**EXERCISE BRIEF:** Each line in the material below, starting at the one that contains "Viewport: 645px width, 437px height." and ending at the one that contains "artist link 6ix9ine/Lil", should be repeated exactly; the pictures should not.

**DATA SHOWN:**
*** Begin section ***
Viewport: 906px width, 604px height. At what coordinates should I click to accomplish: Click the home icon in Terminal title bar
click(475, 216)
*** End section ***
*** Begin section ***
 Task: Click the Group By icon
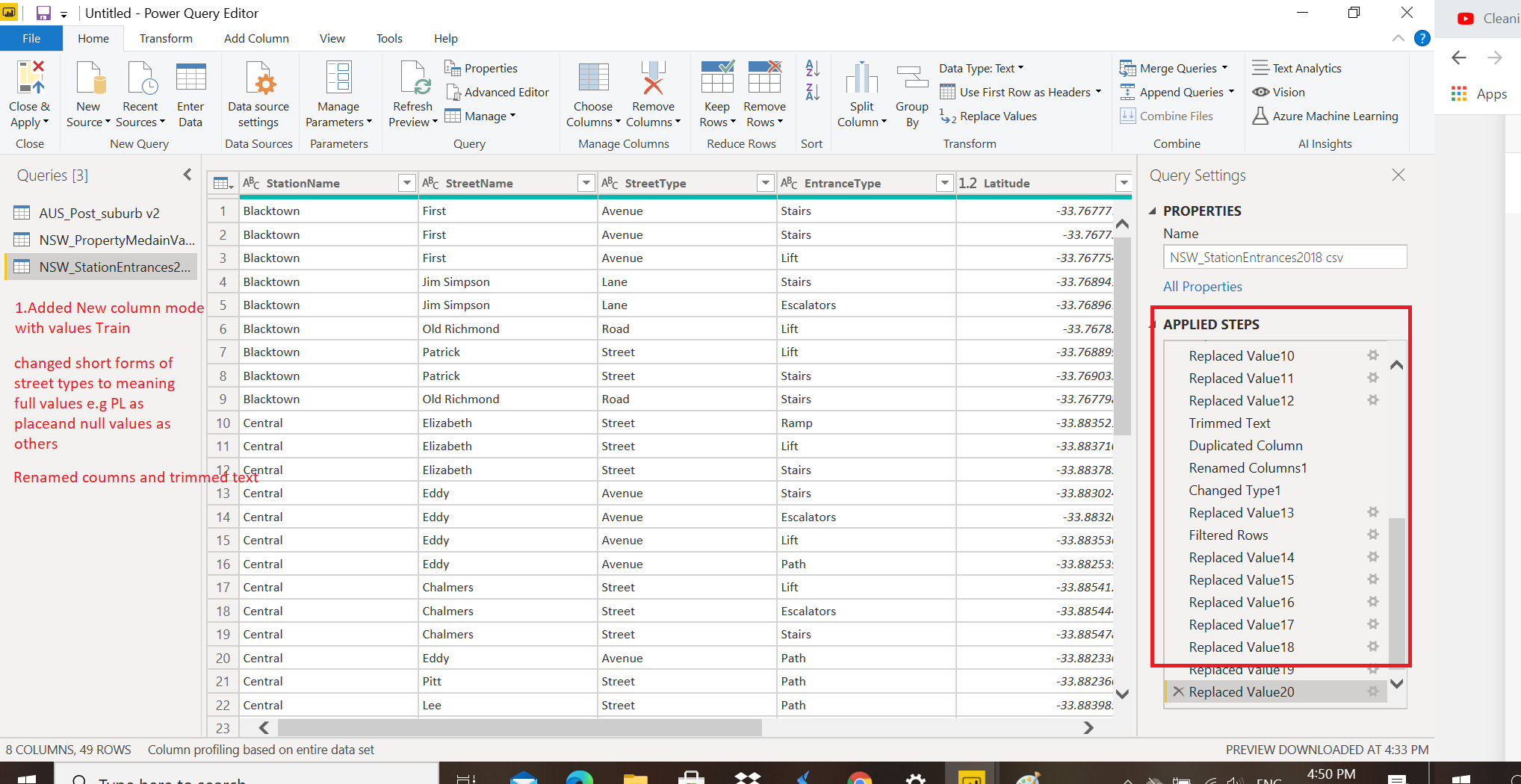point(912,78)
*** End section ***
*** Begin section ***
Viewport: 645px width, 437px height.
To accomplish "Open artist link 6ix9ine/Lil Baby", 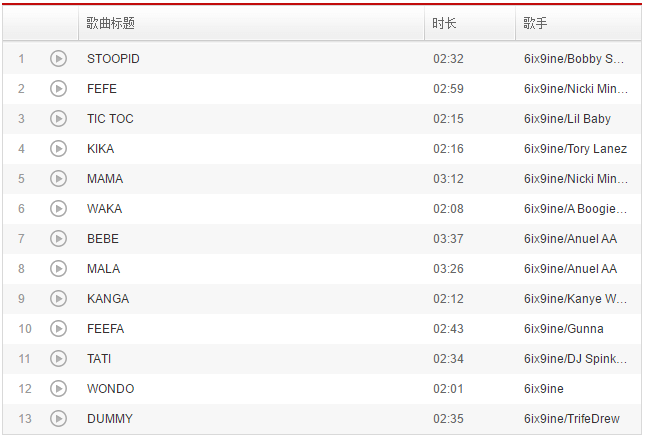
*** End section ***
**OUTPUT BELOW:**
Viewport: 645px width, 437px height.
To accomplish "Open artist link 6ix9ine/Lil Baby", 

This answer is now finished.